A centralized Cyber Threat Intelligence (CTI) tool designed to automate the collection, normalization, and analysis of Indicators of Compromise (IoCs) from multiple disparate threat feeds. This project ingests raw data from live APIs and local files, assigns risk scores, removes duplicate entries, and generates both actionable CSV outputs and visual threat trend reports.
The Threat Feed Aggregator is a Python-based ETL pipeline designed to:
- Collect threat intelligence from APIs and local feeds.
- Normalize data into a unified schema.
- Enrich IOCs with risk scoring.
- Deduplicate and track IOC lifecycle.
- Store historical data for trend analysis.
- Generate reports and visual insights.
- Multi-Source Ingestion: Fetches intelligence from AlienVault OTX, AbuseIPDB, and the Feodo Tracker Botnet C2 blocklist.
- Offline Fallback Capability: Automatically detects network failures and falls back to processing local intelligence data (e.g.,
feeds/feodo_tracker.txt). - Data Normalization: Translates inconsistent data structures (JSON APIs, plain text) into a unified internal schema.
- Automated Threat Scoring: Assigns standard risk levels (HIGH, MEDIUM, LOW) based on confidence scores.
- Smart Deduplication: Merges overlapping IoCs from different providers, ensuring the highest confidence score and latest timestamp are preserved.

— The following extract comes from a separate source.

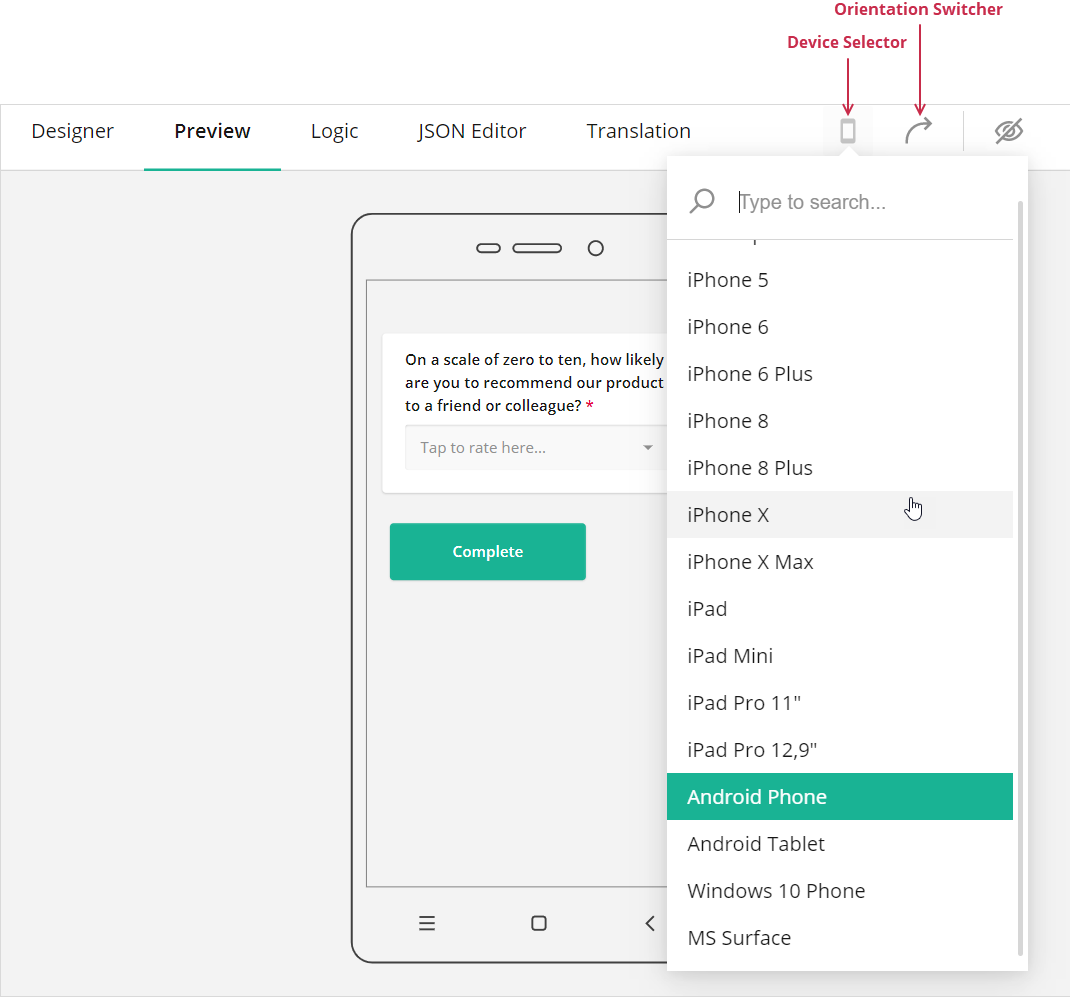1070x997 pixels.
Task: Click the search magnifier icon
Action: tap(702, 201)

- Data Visualization: Automatically generates Matplotlib pie charts, bar graphs, and historical trend lines to visualize threat distributions.

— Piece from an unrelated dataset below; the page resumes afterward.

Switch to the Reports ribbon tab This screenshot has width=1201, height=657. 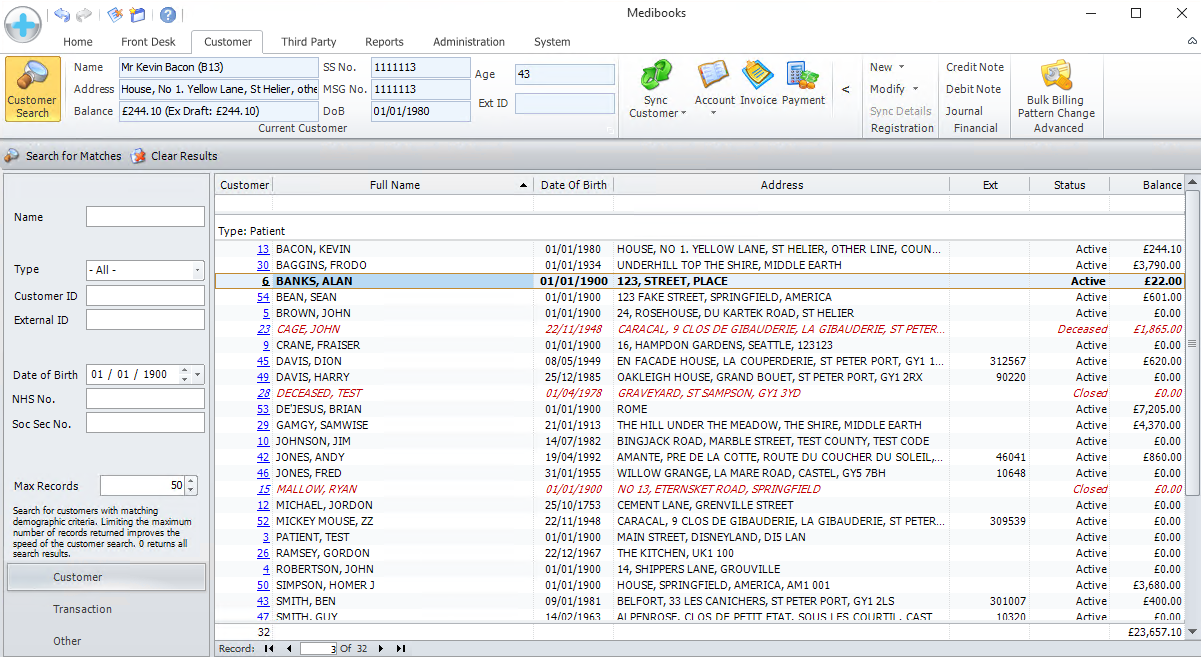coord(384,42)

- Visit: https://otx.alienvault.com
- Create account → Settings → API Key
- Visit: https://www.abuseipdb.com
- Create account → API → Generate Key
ABUSEIPDB_API_KEY=your_key_here OTX_API_KEY=your_key_here
- Python 3.8 or higher
- Internet connection (for live API fetching)
- Clone the repository
git clone https://github.com/Gnx80s/Week_9_Project.git
cd Week_9_Project
- Install dependencies
pip install -r requirements.txtRun the main orchestration script from your terminal:
python main.pyWeek_9_Project/ ├── feeds/ │ └── feodo_tracker.txt # Local fallback list of C2 IPs | ├── output/ #(Not tracked in version control) │ ├── reports/ # Generated text summaries │ ├── visuals/ # Generated Matplotlib PNG graphs │ ├── consolidated_iocs.csv # Final, deduplicated intelligence feed │ └── history.csv # Historical tracking database | ├── .env # API Keys (Not tracked in version control) | ├── aggregator.py # File I/O and deduplication orchestration | ├── config.py # Environment variables and path mapping | ├── fetch_feeds.py # API request logic and local file reading | ├── main.py # Main execution script | ├── normalize_data.py # Schema translation | ├── requirements.txt # Python dependencies | ├── threat_scoring.py # Risk assignment logic | ├── utils.py # Helper functions (timestamps, directories) | ├── visualise.py # Graphical reporting engine | └── README.md # Project documentation
[+] Fetching threat feeds... [+] Normalizing data... [+] Enriching with threat scoring... [+] Deduplicating... [+] Saving results... [+] Updating historical data... [✓] Done. Output: /.../output/consolidated_iocs.csv [✓] Report: /.../output/reports/report_202X-XX-XX_XX-XX-XX.txt [+] Generating visualizations... [✓] Visualizations saved to: /.../output/visuals
After a successful run, check the output/ directory:
- consolidated_iocs.csv: Your actionable blocklist ready to be ingested by a SIEM or firewall.
- history.csv: An appending database tracking every IoC ever seen by the aggregator over time.
- reports/: A time-stamped text summary of the current aggregation run.
- visuals/: Image files (.png) detailing the distribution of IoC types and risk levels, as well as line charts tracking threat volume over time.
This project is intended strictly for educational and defensive cybersecurity purposes. The Threat Feed Aggregator collects and processes publicly available threat intelligence data to demonstrate concepts related to:
- Threat intelligence aggregation
- Data normalization and analysis
- Security monitoring and visualization
This tool must not be used for:
- Unauthorized scanning or targeting of systems
- Malicious activities or cyberattacks
- Any actions that violate applicable laws or regulations
The author does not guarantee the accuracy, completeness, or reliability of the threat intelligence data used or generated by this project. Users are responsible for verifying all data before using it in any security or operational environment. By using this project, you agree to use it ethically, responsibly, and in compliance with all applicable laws and regulations.